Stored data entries
- Opening Delimiter -
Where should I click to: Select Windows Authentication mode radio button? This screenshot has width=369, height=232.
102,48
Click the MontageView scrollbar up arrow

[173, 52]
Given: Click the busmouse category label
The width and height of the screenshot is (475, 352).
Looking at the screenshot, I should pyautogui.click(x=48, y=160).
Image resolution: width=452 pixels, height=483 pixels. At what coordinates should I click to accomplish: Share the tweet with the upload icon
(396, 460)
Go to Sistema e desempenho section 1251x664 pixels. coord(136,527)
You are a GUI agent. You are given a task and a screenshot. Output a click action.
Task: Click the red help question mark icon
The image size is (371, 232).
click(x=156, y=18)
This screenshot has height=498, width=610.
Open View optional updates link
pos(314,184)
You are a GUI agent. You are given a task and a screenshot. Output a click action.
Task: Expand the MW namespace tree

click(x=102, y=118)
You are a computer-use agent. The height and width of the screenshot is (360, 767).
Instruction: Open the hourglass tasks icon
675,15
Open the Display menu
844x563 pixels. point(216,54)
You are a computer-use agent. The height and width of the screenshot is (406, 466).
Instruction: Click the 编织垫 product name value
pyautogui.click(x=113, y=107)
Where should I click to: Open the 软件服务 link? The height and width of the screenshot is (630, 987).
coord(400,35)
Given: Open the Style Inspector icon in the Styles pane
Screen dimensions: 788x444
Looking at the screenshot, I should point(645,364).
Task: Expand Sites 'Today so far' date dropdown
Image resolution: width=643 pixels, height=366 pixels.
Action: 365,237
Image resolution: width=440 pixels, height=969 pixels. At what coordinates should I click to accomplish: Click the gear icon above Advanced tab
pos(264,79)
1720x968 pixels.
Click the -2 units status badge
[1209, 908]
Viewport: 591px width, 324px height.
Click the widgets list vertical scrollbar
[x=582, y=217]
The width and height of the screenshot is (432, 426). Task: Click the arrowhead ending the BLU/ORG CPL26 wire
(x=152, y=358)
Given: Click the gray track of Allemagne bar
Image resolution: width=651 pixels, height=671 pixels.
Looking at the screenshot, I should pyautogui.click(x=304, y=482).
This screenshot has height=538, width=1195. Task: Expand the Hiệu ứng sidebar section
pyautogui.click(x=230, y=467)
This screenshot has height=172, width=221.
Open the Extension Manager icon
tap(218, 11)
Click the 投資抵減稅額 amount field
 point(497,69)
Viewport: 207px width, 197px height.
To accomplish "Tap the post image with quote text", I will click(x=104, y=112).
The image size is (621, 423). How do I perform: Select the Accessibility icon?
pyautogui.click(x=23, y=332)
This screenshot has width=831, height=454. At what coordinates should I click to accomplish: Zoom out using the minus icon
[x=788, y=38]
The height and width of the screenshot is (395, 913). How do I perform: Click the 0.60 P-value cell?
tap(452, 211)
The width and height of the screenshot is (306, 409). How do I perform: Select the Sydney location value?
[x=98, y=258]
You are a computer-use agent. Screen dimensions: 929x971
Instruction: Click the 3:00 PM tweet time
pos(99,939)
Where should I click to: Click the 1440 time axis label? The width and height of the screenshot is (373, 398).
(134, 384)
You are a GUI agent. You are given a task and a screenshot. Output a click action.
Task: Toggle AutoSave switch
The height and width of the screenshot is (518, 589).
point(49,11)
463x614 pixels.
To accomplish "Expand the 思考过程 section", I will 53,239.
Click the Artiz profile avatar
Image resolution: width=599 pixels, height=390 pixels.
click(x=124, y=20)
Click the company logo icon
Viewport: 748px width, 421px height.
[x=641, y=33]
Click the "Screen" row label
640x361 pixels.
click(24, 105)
- Closing Delimiter -
### Action item
From the line containing "463x614 pixels." down to the last line, reproduce the records exactly. Include both ends.

### Response below
463x614 pixels.
To accomplish "Expand the 思考过程 section", I will 53,239.
Click the Artiz profile avatar
Image resolution: width=599 pixels, height=390 pixels.
click(x=124, y=20)
Click the company logo icon
Viewport: 748px width, 421px height.
[x=641, y=33]
Click the "Screen" row label
640x361 pixels.
click(24, 105)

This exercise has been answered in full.